> _Page extract_
══════
Corral Wrangling

Activists sue county, supervisors and developer over retail development.

If Mike Weaver wanted to live in an urban area, he says, he would have moved to Salinas or Monterey. As it is, the Highway 68 Coalition chair and lifelong Corral de Tierra resident plans his trips into town, stocks up on staples and enjoys a quiet life in the country with views of wildflower meadows.


But one of those meadows has become a battleground over private property rights, traffic impacts, water use and the California Environmental Quality Act. 


On March 6, just a month after the county supervisors voted 3-2 to allow a mixed-use development at lower Corral de Tierra, the Highway 68 Coalition sued the county, the supervisors and developer Omni Resources LLC. The coalition alleges the project violates CEQA and flouts the county’s own General Plan.


The suit, filed in Monterey County Superior Court by attorneys Michael Stamp and Molly Erickson, asks the court to order the supes to set aside their approval of the Corral de Tierra Shopping Center project, order the preparation of adequate environmental documents and award attorney fees.


“Certain areas of the county were designated as rural centers, areas that could be designated for more growth, and Corral de Tierra was specifically left out of that in the General Plan,” Weaver says. “We have traffic impacts, water impacts, visual impacts – all these issues were brought up with the supervisors, and they were rebuffed.”
══════
> _Prompt 1_
List the issues the Corral de Tierra article says the meadow has become a battleground over.
> _Prompt 2_
Extend the Corral de Tierra article with the paragraphs that come next.
The data is unrelated to the Corral de Tierra article.

> _Provided data_
══════
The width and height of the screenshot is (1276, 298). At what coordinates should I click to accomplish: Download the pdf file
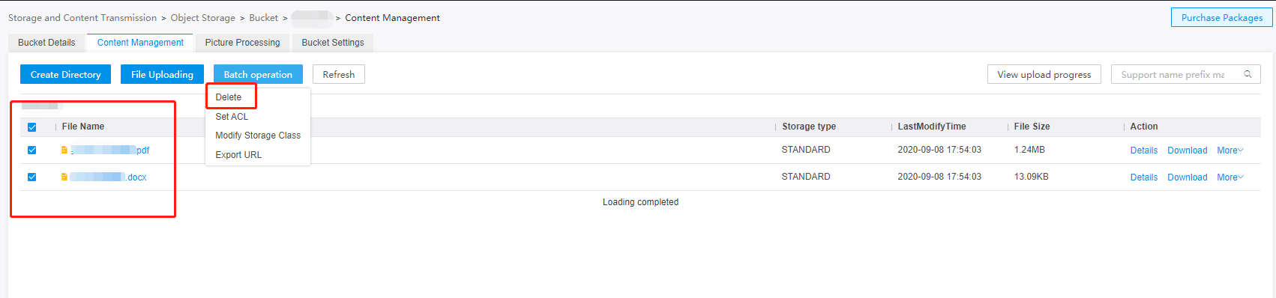point(1188,150)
══════
> _Answer 1_
- private property rights
- traffic impacts
- water use
- the California Environmental Quality Act

> _Answer 2_
A key sticking point in the suit is how much water can be pulled from the already overdrafted Toro groundwater basin. The county has put a cap of 9 acre-feet per year on the development, but left the developer with the option of paying a $35,000 fine for every acre-foot the project uses beyond its allotment. 


Phelps proposes using a recharge system that would replace water pulled from the basin with rainwater. The supervisors have rejected similar systems proposed for developments in North County, on the grounds that they pose too much uncertainty in an overdrafted basin.


“Our only recourse is the courts,” Weaver says. “It’s not a path we willingly started to go down. Nobody wants to deprive the man of his property rights, but this is out of bounds.”


The man Weaver refers to is Eric Phelps, whose father began buying the Corral de Tierra property nearly 40 years ago with development in mind. 


Omni Resources sued the county in 2005 because it was slow to consider the initial development plans, says the project has been “scrutinized to death,” and ended up better for it. 


Omni paid more than $300,000 for the project’s environmental impact report, and has reduced the proposed development footprint from more than 120,000 to 99,970 square feet of community-based retail, including a grocery store, coffee shop and services such as a dry cleaner and pharmacy.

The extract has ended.